That does not mean that stories or “memories” of the rest are not widespread. They certainly are. Ip Ching remembers (or to be more accurate, remembers hearing) stories about Fung Siu Ching for instance. Yet these figures tend to be really hard to deal with in actual historical and academic terms. Why? Because of the nature of the creation myths in all of these lineages. Most of these stories are an attempt to differentiate a clan or affiliation from the Ip Man line. Yet the creation narrative of his lineage probably only dates to the 1930s. That means the rest of these stories, explicitly reacting against it, are even later (at least in their current form). While these figures may have existed, pretty much everything I know about them is folklore (sometimes pretty late folklore).
There may have been other students doing something similar to what Leung Jan was doing in the mid 19th century. Indeed, nothing happens in a vacuum, so that seems rather likely. But not only do I not have any actual verifiable historical information about these figures, I don’t think there is very much that is knowable about them at all. Even Leung Jan is interesting in this regards. We have evidence of his existence, but how much hard proof (not folklore mind you, actual publicly accessible contemporary documents) do we have that he was a martial artists prior to the Republic period? The answer is that we have basically nothing.
Now I certainly believe that he was a martial artist. I don’t know if he was actually aware that the art he practiced was named Wing Chun or not. Remember, most martial practices at the start of the 19th century did not actually have names (thats one of the odd things about this story). But what we know about Leung Jan comes either from Ip Man’s reminisces of what Leung Bik and Ng Chung So said, or Republic era pulp martial arts stories.
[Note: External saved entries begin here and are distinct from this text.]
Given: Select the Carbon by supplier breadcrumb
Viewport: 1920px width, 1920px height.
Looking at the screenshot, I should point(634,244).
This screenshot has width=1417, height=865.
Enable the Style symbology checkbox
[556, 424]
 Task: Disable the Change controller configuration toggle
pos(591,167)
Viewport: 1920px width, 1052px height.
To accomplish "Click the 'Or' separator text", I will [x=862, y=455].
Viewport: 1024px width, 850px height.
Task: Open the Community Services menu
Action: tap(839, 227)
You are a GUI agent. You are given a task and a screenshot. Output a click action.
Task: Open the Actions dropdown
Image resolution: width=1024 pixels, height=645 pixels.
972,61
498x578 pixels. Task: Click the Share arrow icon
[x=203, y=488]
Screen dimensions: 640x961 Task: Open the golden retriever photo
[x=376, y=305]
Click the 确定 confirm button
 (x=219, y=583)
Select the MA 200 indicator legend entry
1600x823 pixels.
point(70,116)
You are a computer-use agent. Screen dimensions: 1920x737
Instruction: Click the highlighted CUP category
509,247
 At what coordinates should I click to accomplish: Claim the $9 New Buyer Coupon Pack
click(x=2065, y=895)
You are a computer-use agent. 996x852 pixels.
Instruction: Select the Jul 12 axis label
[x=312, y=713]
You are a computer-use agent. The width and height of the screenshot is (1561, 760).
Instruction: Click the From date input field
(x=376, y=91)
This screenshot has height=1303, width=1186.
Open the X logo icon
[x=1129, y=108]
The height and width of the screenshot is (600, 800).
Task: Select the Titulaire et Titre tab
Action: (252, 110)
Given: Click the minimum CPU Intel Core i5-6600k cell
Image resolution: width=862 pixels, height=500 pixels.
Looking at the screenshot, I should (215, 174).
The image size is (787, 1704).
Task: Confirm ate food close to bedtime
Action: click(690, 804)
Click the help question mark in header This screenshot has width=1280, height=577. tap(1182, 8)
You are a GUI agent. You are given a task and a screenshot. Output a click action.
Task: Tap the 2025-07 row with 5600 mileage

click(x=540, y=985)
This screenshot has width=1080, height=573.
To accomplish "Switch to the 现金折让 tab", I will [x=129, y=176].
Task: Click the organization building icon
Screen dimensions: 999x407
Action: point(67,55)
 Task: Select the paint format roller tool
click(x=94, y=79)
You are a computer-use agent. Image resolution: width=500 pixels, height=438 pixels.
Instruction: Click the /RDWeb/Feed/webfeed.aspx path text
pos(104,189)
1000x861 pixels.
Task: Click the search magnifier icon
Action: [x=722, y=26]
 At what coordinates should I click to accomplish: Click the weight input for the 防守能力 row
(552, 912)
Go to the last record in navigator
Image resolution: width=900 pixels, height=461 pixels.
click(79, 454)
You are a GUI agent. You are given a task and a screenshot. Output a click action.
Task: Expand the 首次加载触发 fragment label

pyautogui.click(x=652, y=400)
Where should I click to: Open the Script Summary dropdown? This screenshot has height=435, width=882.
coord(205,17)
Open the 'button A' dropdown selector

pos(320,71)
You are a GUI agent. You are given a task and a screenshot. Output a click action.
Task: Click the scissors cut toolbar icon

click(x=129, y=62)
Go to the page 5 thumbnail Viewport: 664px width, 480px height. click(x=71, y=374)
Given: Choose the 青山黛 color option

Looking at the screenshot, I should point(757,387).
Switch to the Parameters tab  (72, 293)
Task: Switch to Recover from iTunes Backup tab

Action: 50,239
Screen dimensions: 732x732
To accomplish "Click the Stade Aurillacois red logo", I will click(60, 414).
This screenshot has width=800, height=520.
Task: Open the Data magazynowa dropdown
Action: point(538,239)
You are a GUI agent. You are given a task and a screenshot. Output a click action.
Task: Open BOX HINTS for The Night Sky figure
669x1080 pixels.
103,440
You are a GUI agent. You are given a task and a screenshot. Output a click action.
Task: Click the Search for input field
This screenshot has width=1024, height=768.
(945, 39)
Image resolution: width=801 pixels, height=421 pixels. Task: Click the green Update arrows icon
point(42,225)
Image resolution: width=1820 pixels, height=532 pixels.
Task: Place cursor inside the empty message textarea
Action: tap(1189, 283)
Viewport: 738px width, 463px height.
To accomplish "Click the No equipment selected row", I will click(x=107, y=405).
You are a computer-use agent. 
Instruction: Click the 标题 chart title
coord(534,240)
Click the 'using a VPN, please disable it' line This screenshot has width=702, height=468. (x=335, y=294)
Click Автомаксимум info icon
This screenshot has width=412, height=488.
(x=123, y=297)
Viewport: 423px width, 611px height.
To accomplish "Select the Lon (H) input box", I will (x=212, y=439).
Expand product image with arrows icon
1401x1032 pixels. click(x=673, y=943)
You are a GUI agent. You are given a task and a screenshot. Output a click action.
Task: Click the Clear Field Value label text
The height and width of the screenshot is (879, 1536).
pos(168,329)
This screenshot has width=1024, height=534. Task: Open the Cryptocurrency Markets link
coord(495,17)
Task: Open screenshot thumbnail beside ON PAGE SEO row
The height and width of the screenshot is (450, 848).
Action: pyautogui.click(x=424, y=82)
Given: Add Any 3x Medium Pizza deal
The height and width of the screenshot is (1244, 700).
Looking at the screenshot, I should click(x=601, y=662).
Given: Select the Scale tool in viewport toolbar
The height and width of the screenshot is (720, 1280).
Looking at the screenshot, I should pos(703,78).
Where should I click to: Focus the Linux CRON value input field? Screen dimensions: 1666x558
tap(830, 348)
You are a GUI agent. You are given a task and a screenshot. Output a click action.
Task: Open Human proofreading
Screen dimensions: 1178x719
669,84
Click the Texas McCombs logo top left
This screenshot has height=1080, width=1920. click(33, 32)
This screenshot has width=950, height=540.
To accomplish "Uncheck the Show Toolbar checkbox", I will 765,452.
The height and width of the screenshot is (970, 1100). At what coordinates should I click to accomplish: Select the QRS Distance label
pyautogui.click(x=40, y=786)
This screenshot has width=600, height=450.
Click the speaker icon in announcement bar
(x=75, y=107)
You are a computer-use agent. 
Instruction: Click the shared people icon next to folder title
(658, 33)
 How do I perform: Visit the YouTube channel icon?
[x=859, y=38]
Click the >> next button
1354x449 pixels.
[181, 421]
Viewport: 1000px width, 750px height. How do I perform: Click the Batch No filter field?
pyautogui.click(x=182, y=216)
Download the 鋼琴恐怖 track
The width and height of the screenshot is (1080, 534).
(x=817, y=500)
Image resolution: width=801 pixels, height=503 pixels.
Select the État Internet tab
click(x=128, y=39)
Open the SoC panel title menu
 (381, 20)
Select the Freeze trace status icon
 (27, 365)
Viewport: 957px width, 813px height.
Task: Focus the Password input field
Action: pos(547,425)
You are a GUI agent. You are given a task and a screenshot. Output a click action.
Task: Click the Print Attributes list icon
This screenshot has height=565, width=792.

Would historians consider either of these to be trustworthy sources? No.
And the situation is generally downhill from there. The Opera singers? We don’t have any idea if any of these figures actually existed. It seems like a plausible story. There were certainly unemployed opera singers in the area (at least some escaped the White Terror that followed the Red Turban uprising). But any particular story about any given singer? Impossible to verify. This is the big reason that I try to focus my discussions on the historical environment (things that are knowable and useful no matter what your lineage) and not get into discussions taking the various lineage legends as concrete facts.
On a certain level, none of this really matters. The Wing Chun that we practice now is pretty distant from whatever happening in the 19th century. When is the first time that the name Wing Chun, in conjunction with a martial arts style, actually appears in a document? A reader asked me that question recently and its pretty late.
The art was massively reformed and gained its initial public character during the 1920s and 1930s. This is critical as it is how we all know Wing Chun, as a public commercial martial art. And without Ip Man (and Bruce Lee) expanding its appeal and modernizing the system in the 1950s, we would not be having this discussion right now. So when I sit down to talk about the origins of a modern practice, where should I look? Obviously I look to the lineage that succeeded in making the art a mass phenomenon, and I try to stick as close to the verifiable sources as I possibly can.
I realize that this may seem unfair or one-sided to practitioners from other lineages, but again, I want to explore the martial milieu of the period. That is actually my job as a academic blog. Not all that many people are interested in the history of Wing Chun in isolation.
I want to talk about the evolution of China’s martial culture in broader terms. The historical study of Wing Chun is really only useful or interesting so far as it sheds light on important questions about the development of popular culture in southern China more generally. Ip Man managed to impact that environment in a way that Yuen Kay-San (who remained a lone practitioner) never did for instance.
“Also, have you tried looking into characters such as Li Wenmao”
For what purpose? In terms of basic historical research? Yes, I have looked at him in a fair degree of detail. My academic book manuscript (still under review) spends a couple of chapters on the Red Turban Revolt and its aftermath.
In terms of Wing Chun? To be totally honest this is where we start to get into trouble. Wing Chun really appears to be a product of the aftermath of the Red Turban revolt, not one of the things that helped to incite it. Lets say that the Opera singers in the various creations myths were real, and that their teaching was an important part of what would become Wing Chun. All of this teaching is supposed to be starting (or still happening) in the 1850s. What was going on at that point in time?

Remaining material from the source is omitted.